REQUIREMENT: Repeat the data below word for word.

Collected data:
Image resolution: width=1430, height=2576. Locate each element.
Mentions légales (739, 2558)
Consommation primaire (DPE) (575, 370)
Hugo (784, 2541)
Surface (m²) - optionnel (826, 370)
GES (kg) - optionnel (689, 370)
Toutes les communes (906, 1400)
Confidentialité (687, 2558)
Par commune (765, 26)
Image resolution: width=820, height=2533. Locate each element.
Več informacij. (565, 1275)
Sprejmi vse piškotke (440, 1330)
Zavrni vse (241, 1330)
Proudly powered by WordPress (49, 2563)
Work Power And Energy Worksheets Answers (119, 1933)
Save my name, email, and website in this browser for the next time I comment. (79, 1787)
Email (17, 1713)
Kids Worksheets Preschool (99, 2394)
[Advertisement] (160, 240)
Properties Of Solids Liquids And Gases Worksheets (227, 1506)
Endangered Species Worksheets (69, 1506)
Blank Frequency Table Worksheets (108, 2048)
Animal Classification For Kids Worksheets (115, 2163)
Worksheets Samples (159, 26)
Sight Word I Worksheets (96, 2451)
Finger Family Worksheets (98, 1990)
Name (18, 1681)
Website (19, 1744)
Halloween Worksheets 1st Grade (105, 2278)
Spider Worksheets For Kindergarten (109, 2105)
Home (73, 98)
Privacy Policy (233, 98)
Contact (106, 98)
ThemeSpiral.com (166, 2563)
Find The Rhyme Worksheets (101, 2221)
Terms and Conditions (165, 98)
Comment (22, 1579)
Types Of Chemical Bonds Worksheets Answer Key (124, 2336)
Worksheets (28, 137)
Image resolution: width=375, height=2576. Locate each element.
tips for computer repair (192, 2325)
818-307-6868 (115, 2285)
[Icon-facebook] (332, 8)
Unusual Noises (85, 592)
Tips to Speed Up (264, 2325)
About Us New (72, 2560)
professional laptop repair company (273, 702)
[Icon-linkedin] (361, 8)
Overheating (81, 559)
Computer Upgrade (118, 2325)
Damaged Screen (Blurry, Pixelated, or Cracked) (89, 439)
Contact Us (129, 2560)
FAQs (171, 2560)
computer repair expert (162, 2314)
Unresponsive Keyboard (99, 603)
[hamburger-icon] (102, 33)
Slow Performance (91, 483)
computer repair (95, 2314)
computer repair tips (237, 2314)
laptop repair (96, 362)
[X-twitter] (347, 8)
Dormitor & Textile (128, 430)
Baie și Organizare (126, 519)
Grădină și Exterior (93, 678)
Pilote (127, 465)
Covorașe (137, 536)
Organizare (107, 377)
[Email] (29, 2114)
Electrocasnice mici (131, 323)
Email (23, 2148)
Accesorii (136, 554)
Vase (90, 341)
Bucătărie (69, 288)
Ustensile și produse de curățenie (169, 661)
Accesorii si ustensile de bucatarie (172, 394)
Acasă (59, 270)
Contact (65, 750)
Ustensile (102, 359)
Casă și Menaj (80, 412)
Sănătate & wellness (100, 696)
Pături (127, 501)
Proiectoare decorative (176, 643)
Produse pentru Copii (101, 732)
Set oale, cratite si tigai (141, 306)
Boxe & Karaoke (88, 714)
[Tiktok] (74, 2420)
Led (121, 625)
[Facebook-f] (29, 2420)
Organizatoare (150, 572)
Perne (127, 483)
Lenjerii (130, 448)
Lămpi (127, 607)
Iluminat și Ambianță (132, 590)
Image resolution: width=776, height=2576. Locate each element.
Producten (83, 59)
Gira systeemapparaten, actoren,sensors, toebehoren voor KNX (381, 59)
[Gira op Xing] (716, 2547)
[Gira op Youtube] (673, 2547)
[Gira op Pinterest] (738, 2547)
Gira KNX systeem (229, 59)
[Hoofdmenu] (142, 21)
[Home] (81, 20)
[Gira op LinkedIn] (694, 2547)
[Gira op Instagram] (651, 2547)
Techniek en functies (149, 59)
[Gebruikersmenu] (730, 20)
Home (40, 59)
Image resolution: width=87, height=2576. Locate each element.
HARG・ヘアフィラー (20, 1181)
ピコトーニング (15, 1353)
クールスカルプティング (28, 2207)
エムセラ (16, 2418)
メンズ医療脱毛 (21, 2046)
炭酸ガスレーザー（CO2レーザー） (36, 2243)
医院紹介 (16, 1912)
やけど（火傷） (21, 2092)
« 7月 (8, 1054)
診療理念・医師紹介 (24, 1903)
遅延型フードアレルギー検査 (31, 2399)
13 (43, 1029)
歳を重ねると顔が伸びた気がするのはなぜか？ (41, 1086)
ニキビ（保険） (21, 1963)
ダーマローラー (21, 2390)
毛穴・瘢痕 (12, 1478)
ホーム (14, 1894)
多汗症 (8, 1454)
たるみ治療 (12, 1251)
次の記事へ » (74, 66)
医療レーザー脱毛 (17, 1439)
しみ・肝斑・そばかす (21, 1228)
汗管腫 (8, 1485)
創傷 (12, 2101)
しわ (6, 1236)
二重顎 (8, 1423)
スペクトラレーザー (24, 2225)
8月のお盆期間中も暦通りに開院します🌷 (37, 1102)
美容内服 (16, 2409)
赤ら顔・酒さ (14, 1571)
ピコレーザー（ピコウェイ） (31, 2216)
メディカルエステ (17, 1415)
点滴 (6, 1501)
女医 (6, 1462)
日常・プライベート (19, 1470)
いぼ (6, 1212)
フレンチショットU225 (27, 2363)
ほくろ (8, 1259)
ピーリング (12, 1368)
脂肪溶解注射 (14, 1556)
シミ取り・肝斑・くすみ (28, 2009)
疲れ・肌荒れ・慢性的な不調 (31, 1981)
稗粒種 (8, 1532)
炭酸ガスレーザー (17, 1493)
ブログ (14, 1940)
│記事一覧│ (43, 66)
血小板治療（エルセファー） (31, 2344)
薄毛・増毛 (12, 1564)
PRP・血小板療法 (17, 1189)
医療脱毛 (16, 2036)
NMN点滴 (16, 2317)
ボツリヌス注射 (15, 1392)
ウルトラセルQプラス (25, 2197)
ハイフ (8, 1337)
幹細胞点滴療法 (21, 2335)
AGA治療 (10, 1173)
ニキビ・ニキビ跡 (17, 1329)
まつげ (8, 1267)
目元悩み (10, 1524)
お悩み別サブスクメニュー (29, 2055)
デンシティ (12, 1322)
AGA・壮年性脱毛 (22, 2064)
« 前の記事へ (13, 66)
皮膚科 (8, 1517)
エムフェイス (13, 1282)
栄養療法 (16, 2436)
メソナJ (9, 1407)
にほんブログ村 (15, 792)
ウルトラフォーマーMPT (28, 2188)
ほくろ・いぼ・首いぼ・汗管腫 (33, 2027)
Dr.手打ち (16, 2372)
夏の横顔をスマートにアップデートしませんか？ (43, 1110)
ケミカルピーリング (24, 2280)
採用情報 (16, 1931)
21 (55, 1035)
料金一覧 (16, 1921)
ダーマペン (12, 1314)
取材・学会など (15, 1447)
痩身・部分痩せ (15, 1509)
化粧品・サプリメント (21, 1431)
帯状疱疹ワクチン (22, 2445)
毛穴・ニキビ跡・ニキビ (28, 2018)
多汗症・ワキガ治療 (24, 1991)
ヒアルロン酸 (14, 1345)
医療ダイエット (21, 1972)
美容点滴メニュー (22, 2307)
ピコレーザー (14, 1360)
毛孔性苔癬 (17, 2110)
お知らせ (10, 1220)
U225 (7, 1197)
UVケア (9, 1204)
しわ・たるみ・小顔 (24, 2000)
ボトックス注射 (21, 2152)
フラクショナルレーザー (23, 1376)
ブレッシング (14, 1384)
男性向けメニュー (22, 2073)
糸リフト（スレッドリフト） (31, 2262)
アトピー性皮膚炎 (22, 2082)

WRITTEN SOLUTION:
Image resolution: width=1430, height=2576. Locate each element.
Mentions légales (739, 2558)
Consommation primaire (DPE) (575, 370)
Hugo (784, 2541)
Surface (m²) - optionnel (826, 370)
GES (kg) - optionnel (689, 370)
Toutes les communes (906, 1400)
Confidentialité (687, 2558)
Par commune (765, 26)
Image resolution: width=820, height=2533. Locate each element.
Več informacij. (565, 1275)
Sprejmi vse piškotke (440, 1330)
Zavrni vse (241, 1330)
Proudly powered by WordPress (49, 2563)
Work Power And Energy Worksheets Answers (119, 1933)
Save my name, email, and website in this browser for the next time I comment. (79, 1787)
Email (17, 1713)
Kids Worksheets Preschool (99, 2394)
[Advertisement] (160, 240)
Properties Of Solids Liquids And Gases Worksheets (227, 1506)
Endangered Species Worksheets (69, 1506)
Blank Frequency Table Worksheets (108, 2048)
Animal Classification For Kids Worksheets (115, 2163)
Worksheets Samples (159, 26)
Sight Word I Worksheets (96, 2451)
Finger Family Worksheets (98, 1990)
Name (18, 1681)
Website (19, 1744)
Halloween Worksheets 1st Grade (105, 2278)
Spider Worksheets For Kindergarten (109, 2105)
Home (73, 98)
Privacy Policy (233, 98)
Contact (106, 98)
ThemeSpiral.com (166, 2563)
Find The Rhyme Worksheets (101, 2221)
Terms and Conditions (165, 98)
Comment (22, 1579)
Types Of Chemical Bonds Worksheets Answer Key (124, 2336)
Worksheets (28, 137)
Image resolution: width=375, height=2576. Locate each element.
tips for computer repair (192, 2325)
818-307-6868 (115, 2285)
[Icon-facebook] (332, 8)
Unusual Noises (85, 592)
Tips to Speed Up (264, 2325)
About Us New (72, 2560)
professional laptop repair company (273, 702)
[Icon-linkedin] (361, 8)
Overheating (81, 559)
Computer Upgrade (118, 2325)
Damaged Screen (Blurry, Pixelated, or Cracked) (89, 439)
Contact Us (129, 2560)
FAQs (171, 2560)
computer repair expert (162, 2314)
Unresponsive Keyboard (99, 603)
[hamburger-icon] (102, 33)
Slow Performance (91, 483)
computer repair (95, 2314)
computer repair tips (237, 2314)
laptop repair (96, 362)
[X-twitter] (347, 8)
Dormitor & Textile (128, 430)
Baie și Organizare (126, 519)
Grădină și Exterior (93, 678)
Pilote (127, 465)
Covorașe (137, 536)
Organizare (107, 377)
[Email] (29, 2114)
Electrocasnice mici (131, 323)
Email (23, 2148)
Accesorii (136, 554)
Vase (90, 341)
Bucătărie (69, 288)
Ustensile și produse de curățenie (169, 661)
Accesorii si ustensile de bucatarie (172, 394)
Acasă (59, 270)
Contact (65, 750)
Ustensile (102, 359)
Casă și Menaj (80, 412)
Sănătate & wellness (100, 696)
Pături (127, 501)
Proiectoare decorative (176, 643)
Produse pentru Copii (101, 732)
Set oale, cratite si tigai (141, 306)
Boxe & Karaoke (88, 714)
[Tiktok] (74, 2420)
Led (121, 625)
[Facebook-f] (29, 2420)
Organizatoare (150, 572)
Perne (127, 483)
Lenjerii (130, 448)
Lămpi (127, 607)
Iluminat și Ambianță (132, 590)
Image resolution: width=776, height=2576. Locate each element.
Producten (83, 59)
Gira systeemapparaten, actoren,sensors, toebehoren voor KNX (381, 59)
[Gira op Xing] (716, 2547)
[Gira op Youtube] (673, 2547)
[Gira op Pinterest] (738, 2547)
Gira KNX systeem (229, 59)
[Hoofdmenu] (142, 21)
[Home] (81, 20)
[Gira op LinkedIn] (694, 2547)
[Gira op Instagram] (651, 2547)
Techniek en functies (149, 59)
[Gebruikersmenu] (730, 20)
Home (40, 59)
Image resolution: width=87, height=2576. Locate each element.
HARG・ヘアフィラー (20, 1181)
ピコトーニング (15, 1353)
クールスカルプティング (28, 2207)
エムセラ (16, 2418)
メンズ医療脱毛 (21, 2046)
炭酸ガスレーザー（CO2レーザー） (36, 2243)
医院紹介 (16, 1912)
やけど（火傷） (21, 2092)
« 7月 (8, 1054)
診療理念・医師紹介 (24, 1903)
遅延型フードアレルギー検査 (31, 2399)
13 (43, 1029)
歳を重ねると顔が伸びた気がするのはなぜか？ (41, 1086)
ニキビ（保険） (21, 1963)
ダーマローラー (21, 2390)
毛穴・瘢痕 (12, 1478)
ホーム (14, 1894)
多汗症 (8, 1454)
たるみ治療 (12, 1251)
次の記事へ » (74, 66)
医療レーザー脱毛 (17, 1439)
しみ・肝斑・そばかす (21, 1228)
汗管腫 (8, 1485)
創傷 (12, 2101)
しわ (6, 1236)
二重顎 (8, 1423)
スペクトラレーザー (24, 2225)
8月のお盆期間中も暦通りに開院します🌷 (37, 1102)
美容内服 (16, 2409)
赤ら顔・酒さ (14, 1571)
ピコレーザー（ピコウェイ） (31, 2216)
メディカルエステ (17, 1415)
点滴 (6, 1501)
女医 (6, 1462)
日常・プライベート (19, 1470)
いぼ (6, 1212)
フレンチショットU225 (27, 2363)
ほくろ (8, 1259)
ピーリング (12, 1368)
脂肪溶解注射 (14, 1556)
シミ取り・肝斑・くすみ (28, 2009)
疲れ・肌荒れ・慢性的な不調 (31, 1981)
稗粒種 (8, 1532)
炭酸ガスレーザー (17, 1493)
ブログ (14, 1940)
│記事一覧│ (43, 66)
血小板治療（エルセファー） (31, 2344)
薄毛・増毛 (12, 1564)
PRP・血小板療法 (17, 1189)
医療脱毛 (16, 2036)
NMN点滴 (16, 2317)
ボツリヌス注射 (15, 1392)
ウルトラセルQプラス (25, 2197)
ハイフ (8, 1337)
幹細胞点滴療法 (21, 2335)
AGA治療 (10, 1173)
ニキビ・ニキビ跡 (17, 1329)
まつげ (8, 1267)
目元悩み (10, 1524)
お悩み別サブスクメニュー (29, 2055)
デンシティ (12, 1322)
AGA・壮年性脱毛 (22, 2064)
« 前の記事へ (13, 66)
皮膚科 (8, 1517)
エムフェイス (13, 1282)
栄養療法 (16, 2436)
メソナJ (9, 1407)
にほんブログ村 (15, 792)
ウルトラフォーマーMPT (28, 2188)
ほくろ・いぼ・首いぼ・汗管腫 (33, 2027)
Dr.手打ち (16, 2372)
夏の横顔をスマートにアップデートしませんか？ (43, 1110)
ケミカルピーリング (24, 2280)
採用情報 (16, 1931)
21 (55, 1035)
料金一覧 (16, 1921)
ダーマペン (12, 1314)
取材・学会など (15, 1447)
痩身・部分痩せ (15, 1509)
化粧品・サプリメント (21, 1431)
帯状疱疹ワクチン (22, 2445)
毛穴・ニキビ跡・ニキビ (28, 2018)
多汗症・ワキガ治療 (24, 1991)
ヒアルロン酸 (14, 1345)
医療ダイエット (21, 1972)
美容点滴メニュー (22, 2307)
ピコレーザー (14, 1360)
毛孔性苔癬 (17, 2110)
お知らせ (10, 1220)
U225 (7, 1197)
UVケア (9, 1204)
しわ・たるみ・小顔 (24, 2000)
ボトックス注射 (21, 2152)
フラクショナルレーザー (23, 1376)
ブレッシング (14, 1384)
男性向けメニュー (22, 2073)
糸リフト（スレッドリフト） (31, 2262)
アトピー性皮膚炎 (22, 2082)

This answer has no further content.